### ZU ERLEDIGENDE AUFGABEN:
a) An welchem Institut ist Heinz Richner laut dem Bericht über Wahrheitsansprüche tätig?
b) Ändere im Bericht über Wahrheitsansprüche den Abschnitt von „Zunehmende Erkenntnis ohne“ bis einschließlich „unterscheiden sie sich?“, indem du „Theologie“ durch „Philosophie“ ersetzt, und gib ihn dann wieder.
c) Setze den Bericht über Wahrheitsansprüche in Theologie und Naturwissenschaften nach seinem letzten Satz fort.

### TEXTAUSZUG:

►

Zunehmender Erkenntnisgewinn versus Anspruch auf absolute Wahrheit

Zunehmende Erkenntnis ohne Anspruch auf absolute Wahrheit oder Anspruch auf absolute Wahrheit ohne Erkenntnisgewinn: Prof. em. Dr. Heinz Richner erläuterte die Differenz von Wahrheitsansprüchen in der Theologie und in den Naturwissenschaften.

Von Marcus Moser

Was heisst Wahrheit in der Theologie und in den Naturwissenschaften? Wie unterscheiden sie sich? 
Prof. em. Dr. Heinz Richner vom Institut für Evolution und Ökologie der Universität Bern nahm die Herausfor-derung des grossen Themenfelds an und führte in einem dichten Vortrag durch die Problematik. Er tat dies, indem er die Differenz der Wahrheitsansprüche an zwei Punkten beleuchtete: Zunächst an verschiedenen Welt-bildern. Dann an der Frage, wie die Entwicklung des Lebens verstanden werde könne. «Ich werde den Vergleich so machen, dass ich den Anspruch der katholischen Kirche mit der Naturwissenschaft abgleiche», erläuterte Richner. «Die katholische Kirche hat mit dem Papst ein Sprachrohr, das weltweit und häufig gehört wird.»

◄

### BEREITGESTELLTE DATENSÄTZE:
►

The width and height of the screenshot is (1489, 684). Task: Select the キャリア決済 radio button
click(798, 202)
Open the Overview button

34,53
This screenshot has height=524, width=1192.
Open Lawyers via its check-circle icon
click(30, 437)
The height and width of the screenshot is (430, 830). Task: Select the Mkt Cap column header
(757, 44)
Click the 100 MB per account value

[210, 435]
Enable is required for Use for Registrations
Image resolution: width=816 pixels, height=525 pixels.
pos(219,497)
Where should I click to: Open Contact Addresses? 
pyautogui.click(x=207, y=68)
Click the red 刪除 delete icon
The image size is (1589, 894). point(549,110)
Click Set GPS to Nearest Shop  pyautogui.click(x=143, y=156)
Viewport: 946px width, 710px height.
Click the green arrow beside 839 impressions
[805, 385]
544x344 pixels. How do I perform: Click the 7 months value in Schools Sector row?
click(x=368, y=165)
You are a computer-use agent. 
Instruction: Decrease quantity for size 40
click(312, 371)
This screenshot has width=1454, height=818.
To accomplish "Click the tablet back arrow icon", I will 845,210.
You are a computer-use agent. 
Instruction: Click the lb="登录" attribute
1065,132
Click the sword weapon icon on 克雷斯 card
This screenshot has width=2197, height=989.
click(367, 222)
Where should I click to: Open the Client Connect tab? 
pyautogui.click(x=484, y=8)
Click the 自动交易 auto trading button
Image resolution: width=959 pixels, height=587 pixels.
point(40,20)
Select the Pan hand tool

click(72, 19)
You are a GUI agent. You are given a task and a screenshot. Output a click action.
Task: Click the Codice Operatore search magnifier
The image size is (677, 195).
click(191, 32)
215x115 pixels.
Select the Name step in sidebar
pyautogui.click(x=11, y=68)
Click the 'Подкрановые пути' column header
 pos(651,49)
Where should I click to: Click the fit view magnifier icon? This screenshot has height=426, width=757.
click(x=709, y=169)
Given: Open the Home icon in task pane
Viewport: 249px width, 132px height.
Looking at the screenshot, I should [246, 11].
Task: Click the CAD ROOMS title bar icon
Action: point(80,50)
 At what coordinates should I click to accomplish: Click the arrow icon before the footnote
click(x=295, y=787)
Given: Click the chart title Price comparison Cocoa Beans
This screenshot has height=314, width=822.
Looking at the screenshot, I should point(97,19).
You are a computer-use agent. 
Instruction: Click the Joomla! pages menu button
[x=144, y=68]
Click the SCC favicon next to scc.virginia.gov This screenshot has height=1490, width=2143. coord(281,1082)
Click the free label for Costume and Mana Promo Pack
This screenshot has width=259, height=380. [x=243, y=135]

◄

### ANTWORTEN JE AUFGABE:
a) Am Institut für Evolution und Ökologie der Universität Bern.

b)
Zunehmende Erkenntnis ohne Anspruch auf absolute Wahrheit oder Anspruch auf absolute Wahrheit ohne Erkenntnisgewinn: Prof. em. Dr. Heinz Richner erläuterte die Differenz von Wahrheitsansprüchen in der Philosophie und in den Naturwissenschaften.

Von Marcus Moser

Was heisst Wahrheit in der Philosophie und in den Naturwissenschaften? Wie unterscheiden sie sich?

c)
Von der Erde zur Sonne und darüber hinaus: Geozentrik, Heliozentrik, Universum

Richner begann seine Tour d’Horizon über Weltbilder in der Antike: Das damals vorherrschende geozentrische Weltbild wurde um rund 300 v. Chr. Erstmals herausgefordert: Aristarch von Samos habe ein heliozentrisches Weltbild vertreten und damit die Beobachtung rückwärts laufender «Irrsterne» auf Grund der Annahme unterschiedlicher Bahngeschwindigkeiten der Planeten um die Sonne erklären können. Ptolemäus gelang 400 Jahre später die Wiederetablierung eines geozentrischen Weltbilds. Dabei sei es 1400 Jahre lang geblieben, erläuterte Richner, bis eine Reihe von Wissenschaftlern (Nikolaus Kopernikus, Galileo Gallilei, Johannes Kepler, Giordano Bruno) dank neuer Methoden, Instrumente und Beobachtungen zum Schluss gekommen seien, dass doch die Sonne im Zentrum stehen müsse. «Sie sehen: Das Weltbild wurde bis heute mehrfach umgestürzt». Im nächsten Schritt weitete Richner den Blick zum Universum. Auch hier gäbe es verschiedene Theorien. Die Urknalltheorie für die Entstehung von Raum, Zeit und Materie sei erst 1931 vom Theologen und Physiker Georges Edouard Lemaître entwickelt worden. Jüngst habe der inzwischen verstorbene Astrophysiker Stephen Hawkins die Theorie vorgestellt, dass die Ausdehnungsgeschwindigkeit des Universums an verschiedenen Orten unterschiedlich sei. «Die Urknalltheorie ist eine Baustelle», kommentierte Richner lakonisch. Aber genau dies sei in den Naturwissenschaften eben normal. Man nähere sich in einem Erkenntnisprozess dem an, was wahrscheinlicher sei.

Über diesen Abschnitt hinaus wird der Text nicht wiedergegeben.